Sorry to reply to my own post, but after reading some of the other
replies on comp.lang.c++ I thought it worth adding some more info. The
partial ordering rules for function templates are given in section
14.5.5.2 of the C++ standard. In particular:
14.5.5.2/4: "... The transformed template is at least as specialized
as the other if, and only if, the deduction succeeds
and the deduced parameter types are an exact match (so the deduction
does not rely on implicit conversions)."
14.5.5.2/5: "A template is more specialized than another if, and only
if, it is at least as specialized as the other template
and that template is not at least as specialized as the first."
You're quoting out of context. '14.5.5.2 is incredibly
difficult to understand, but one thing is clear: it establishes
a partial ordering over the function templates themselves,
independantly of the actual instantiations.
So in the case presented by the original post, since there are no
implicit conversions needed for either function, neither is considered
more specialized than the other and the overload is ambiguous.

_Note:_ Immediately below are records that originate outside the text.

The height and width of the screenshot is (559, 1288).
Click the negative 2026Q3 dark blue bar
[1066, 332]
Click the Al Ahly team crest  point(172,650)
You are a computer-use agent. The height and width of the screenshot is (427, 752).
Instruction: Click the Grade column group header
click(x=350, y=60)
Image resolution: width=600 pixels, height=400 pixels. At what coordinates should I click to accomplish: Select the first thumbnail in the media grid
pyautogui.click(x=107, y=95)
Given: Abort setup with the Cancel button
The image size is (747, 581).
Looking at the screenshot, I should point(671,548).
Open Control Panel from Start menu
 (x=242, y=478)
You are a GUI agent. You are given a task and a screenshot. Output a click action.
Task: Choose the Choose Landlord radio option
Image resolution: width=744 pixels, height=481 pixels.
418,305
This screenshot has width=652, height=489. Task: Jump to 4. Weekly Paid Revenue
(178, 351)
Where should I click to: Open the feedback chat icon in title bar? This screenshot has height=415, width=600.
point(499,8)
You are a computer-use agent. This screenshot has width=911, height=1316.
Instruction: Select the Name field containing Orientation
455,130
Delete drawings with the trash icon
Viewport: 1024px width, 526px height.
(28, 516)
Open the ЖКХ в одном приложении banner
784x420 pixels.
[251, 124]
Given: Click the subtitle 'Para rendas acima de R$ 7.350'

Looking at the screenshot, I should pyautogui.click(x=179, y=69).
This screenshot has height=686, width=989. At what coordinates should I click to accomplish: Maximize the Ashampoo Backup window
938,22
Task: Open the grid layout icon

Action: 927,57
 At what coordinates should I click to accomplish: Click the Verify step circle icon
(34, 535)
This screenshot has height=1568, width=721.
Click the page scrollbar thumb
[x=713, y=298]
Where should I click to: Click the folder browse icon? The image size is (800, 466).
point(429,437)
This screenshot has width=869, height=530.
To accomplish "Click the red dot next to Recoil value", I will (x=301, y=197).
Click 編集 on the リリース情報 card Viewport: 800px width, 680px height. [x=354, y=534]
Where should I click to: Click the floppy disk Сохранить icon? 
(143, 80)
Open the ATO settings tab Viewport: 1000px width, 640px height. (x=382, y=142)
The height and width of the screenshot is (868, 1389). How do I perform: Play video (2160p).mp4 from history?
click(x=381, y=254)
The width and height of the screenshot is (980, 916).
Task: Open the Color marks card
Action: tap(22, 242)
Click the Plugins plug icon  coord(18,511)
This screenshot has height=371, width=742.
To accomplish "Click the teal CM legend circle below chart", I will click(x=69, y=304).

Whether implicit conversions are needed or not for a specific
call has nothing to do with the ordering between the function
templates. In fact, the ordering between the function templates
is only considered if overload resolution would otherwise be
ambiguous. I'm reading '14.5.5.2 for the third time now in this
thread, and I'm gradually starting to understand what it is
saying. Basically, for each function template, the compiler
generates a unique imaginary argument for each template
parameter, and considers the resulting instantiation. If type
deduction for another function template succeeds with this
instance, then the function template in question is at least as
specialized as the function template for which type deduction
succeeded. This is an ordering relationship, which could be
symbolized by <=; i.e. for function templates x, y, x <= y IFF x
is at least as specialized as y. (Note that this ordering can
be established between any two function templates, regardless of
name or parameters, but it is only used in overload resolution,
which only concerns function templates with the same name.) In
overload resolution, if the call is otherwise ambiguous, and x
<= y, but !( y <= x ) (i.e. x < y), then overload resolution
chooses x.
The ordering is partial, and in this case, we have neither foo/1
<= foo/2 nor foo/2 <= foo/1. If the compiler instantiates foo/1
with some arbitrary, imaginary, non pointer type, type deduction
fails for foo/2, and if the compiler instantiates foo/2 with two
different imaginary T1 and T2, type deduction fails for foo/1.
So the two foo are unordered.
Note how this is different from:
template<typename T>
void foo(T,T){}
template<typename T>
void foo(T*,T*){}
int main( ) {
foo((int*)0,(int*)0);
}
In this case, too, both foo are "exact match" once type
deduction has occured. But in this case, foo/2 is unambiguously
more specialized than foo/1; if foo/2 is instantiated with some
imaginary type T, type deduction works for foo/1, but if foo/1
is instantiated with some imaginary (non-pointer) type T,
type deduction fails for foo/2.
Again, this ordering is over the function templates themselves,
independant of any instantiations.
(I'm sorry if I'm over explaining things here, but trying to
explain it in such detail is helping me to understand it.)